Personal information
- Born: June 8, 1951 (age 75) Sotkamo, Finland
- Height: 1.65 m (5 ft 5 in)
- Weight: 54 kg (119 lb)

Sport
- Sport: Sprint
- Club: Jymy Sotkamo, HKV Helsinki

Medal record
Women's athletics
Representing Finland
European Championships
| Silver medal – second place | 1974 Rome | 4x400m |
Summer Universiade
| Gold medal – first place | 1975 Rome | 200m |
| Gold medal – first place | 1975 Rome | 400m |

= Pirjo Häggman =

Finnish sprinter (born 1951)

Airi Pirjo Maritta Wilmi, formerly Häggman; born 8 June 1951) is a retired Finnish sprinter who specialized in the 400 metres.

Häggman was a member of the Finnish silver medal 4 × 400 m relay team at the 1974 European Athletics Championships in Rome. She competed at the 1972, 1976 and 1980 Summer Olympics. 1976 Häggman finished fourth, missing the bronze medal by 0.01 seconds.

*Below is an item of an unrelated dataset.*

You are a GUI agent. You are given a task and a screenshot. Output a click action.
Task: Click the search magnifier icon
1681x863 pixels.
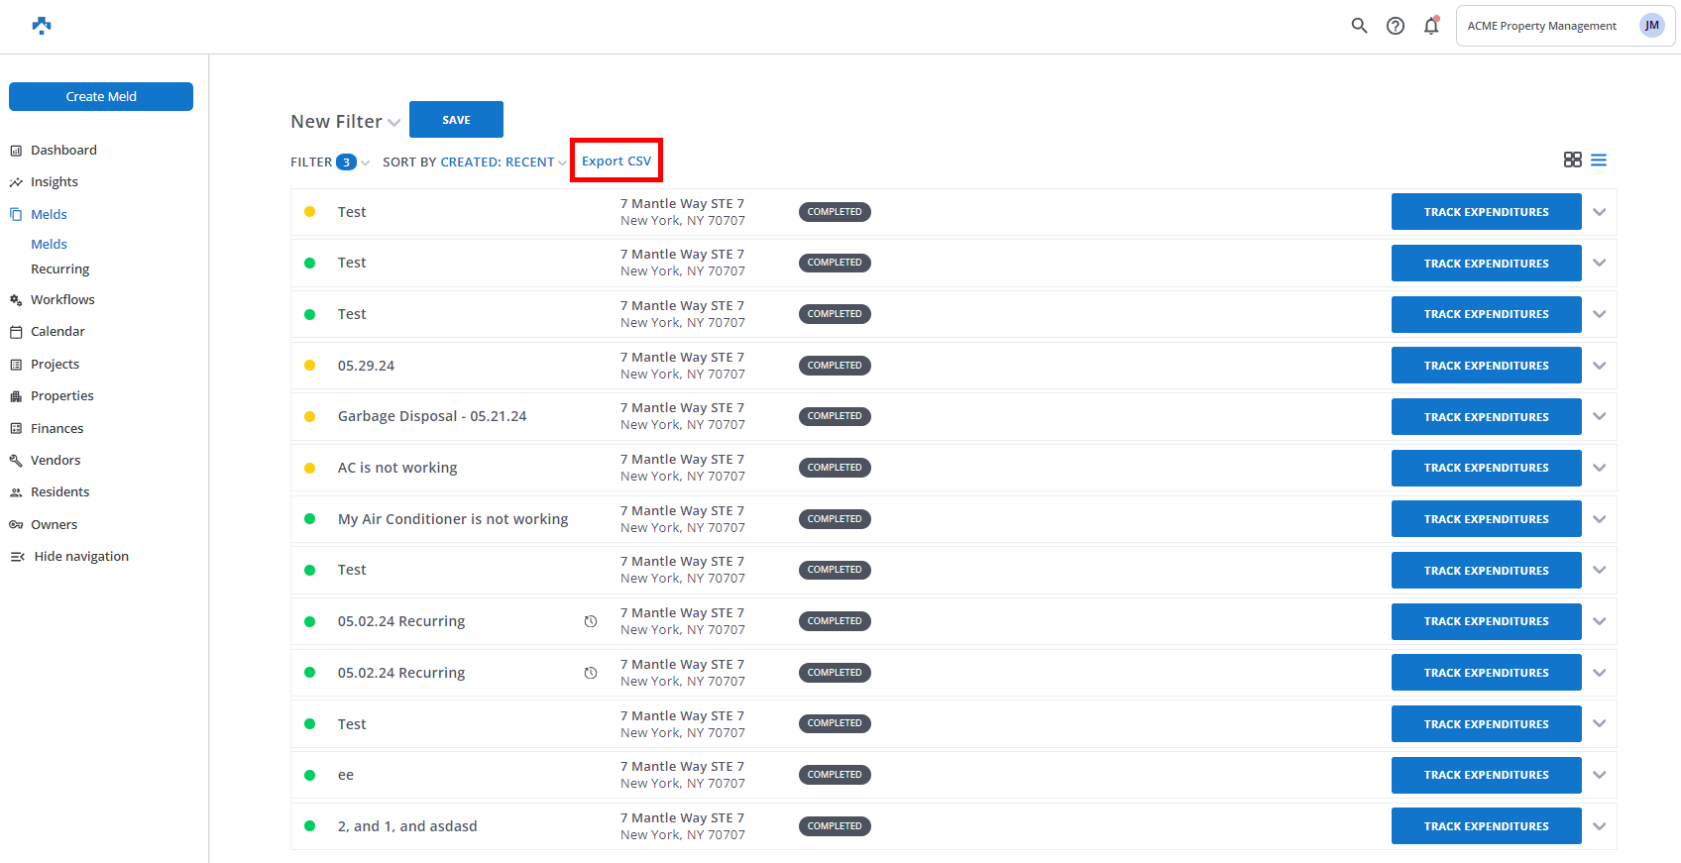pos(1359,26)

In 1981 Häggman and Venezuelan Flor Isava-Fonseca were the first women to be elected as International Olympic Committee members. She resigned in January 1999 due to the 2002 Winter Olympic bid scandal. Häggman's ex-husband had been working as a paid consultant for the Salt Lake Organizing Committee during the bidding process.